* _TASK INPUT_

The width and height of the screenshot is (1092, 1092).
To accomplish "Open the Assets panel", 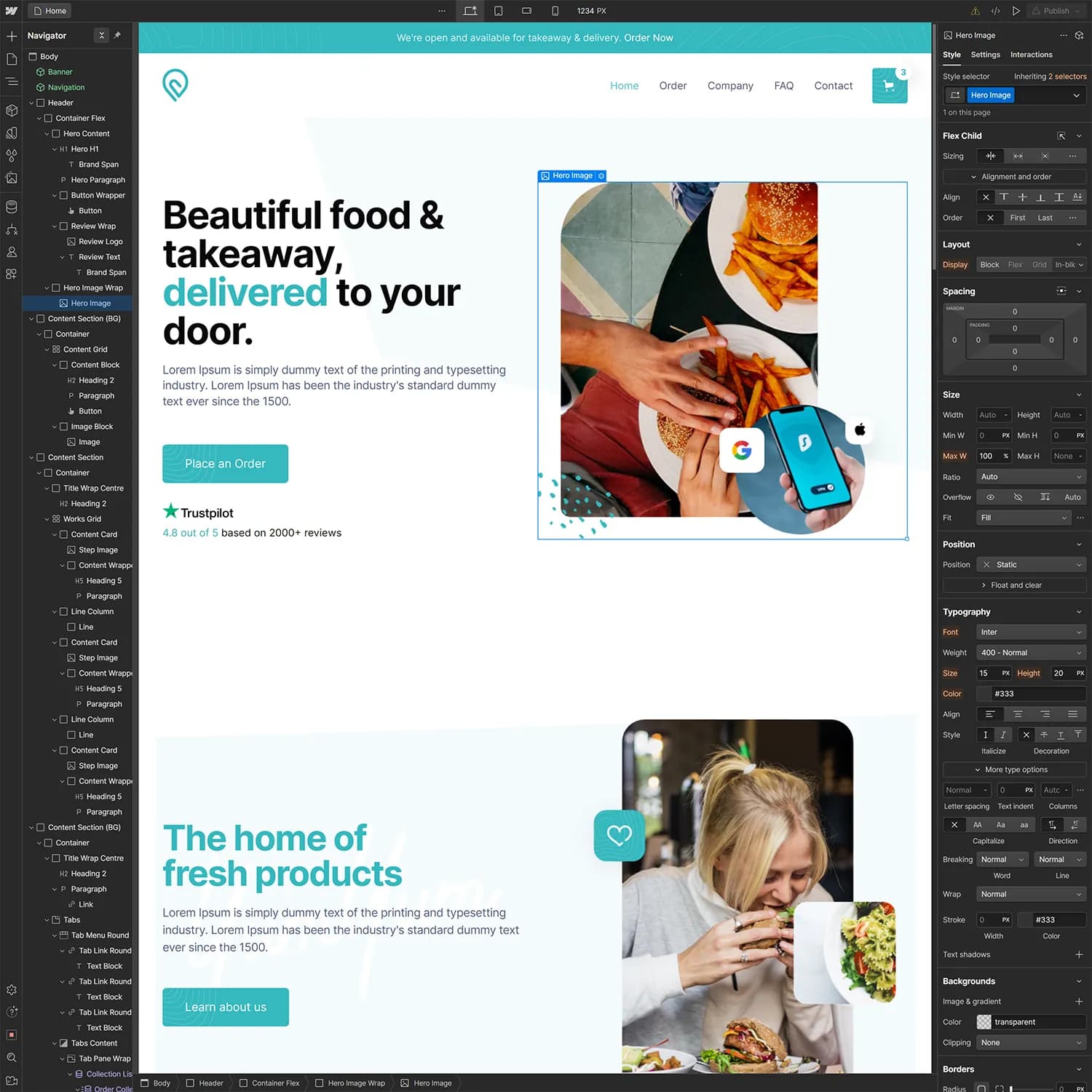I will 11,178.
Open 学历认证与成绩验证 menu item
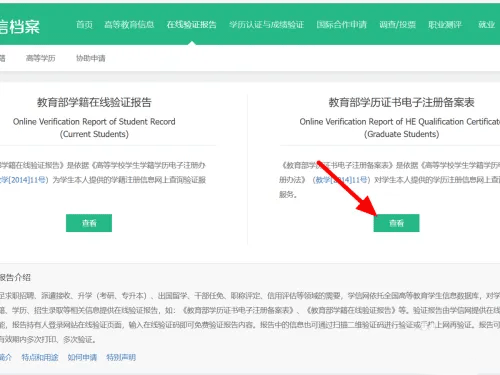500x375 pixels. click(x=266, y=25)

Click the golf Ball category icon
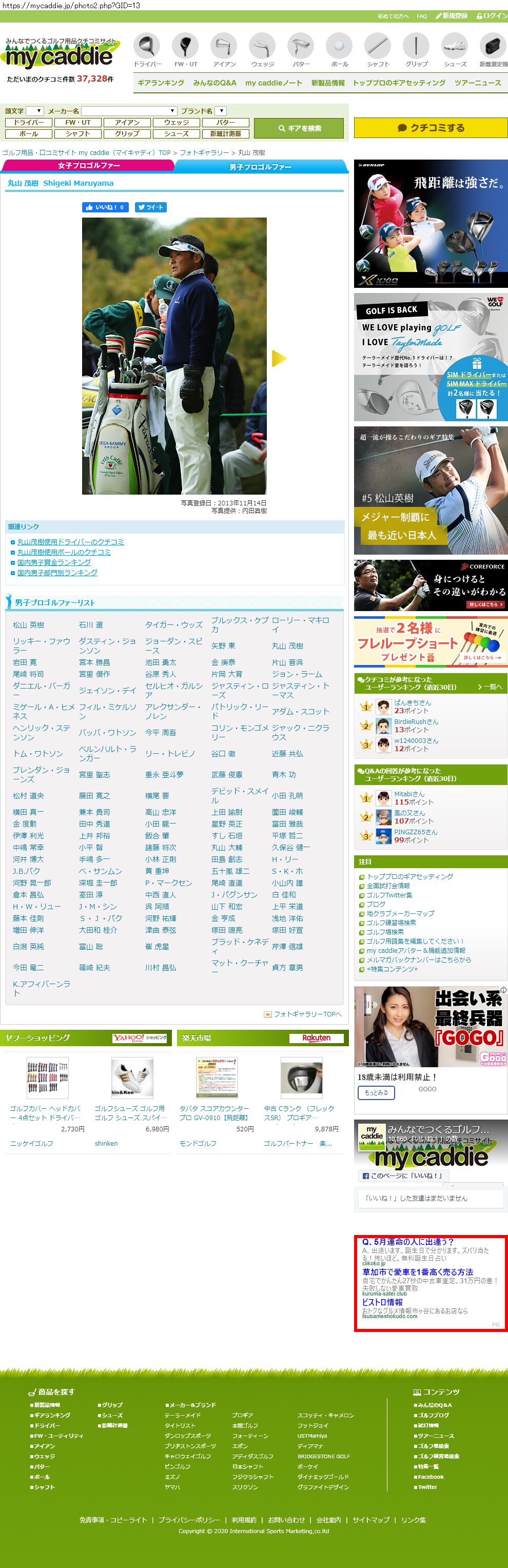[x=340, y=47]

* _WHAT NEEDS TO BE DONE_
Exactly the lines from the one holding "Open 学历认证与成绩验证 menu item" through the last line of the entries must be set down, with nothing added and no pictures.

* _SOLUTION FOR THIS EXERCISE_
Open 学历认证与成绩验证 menu item
500x375 pixels. click(x=266, y=25)

Click the golf Ball category icon
[x=340, y=47]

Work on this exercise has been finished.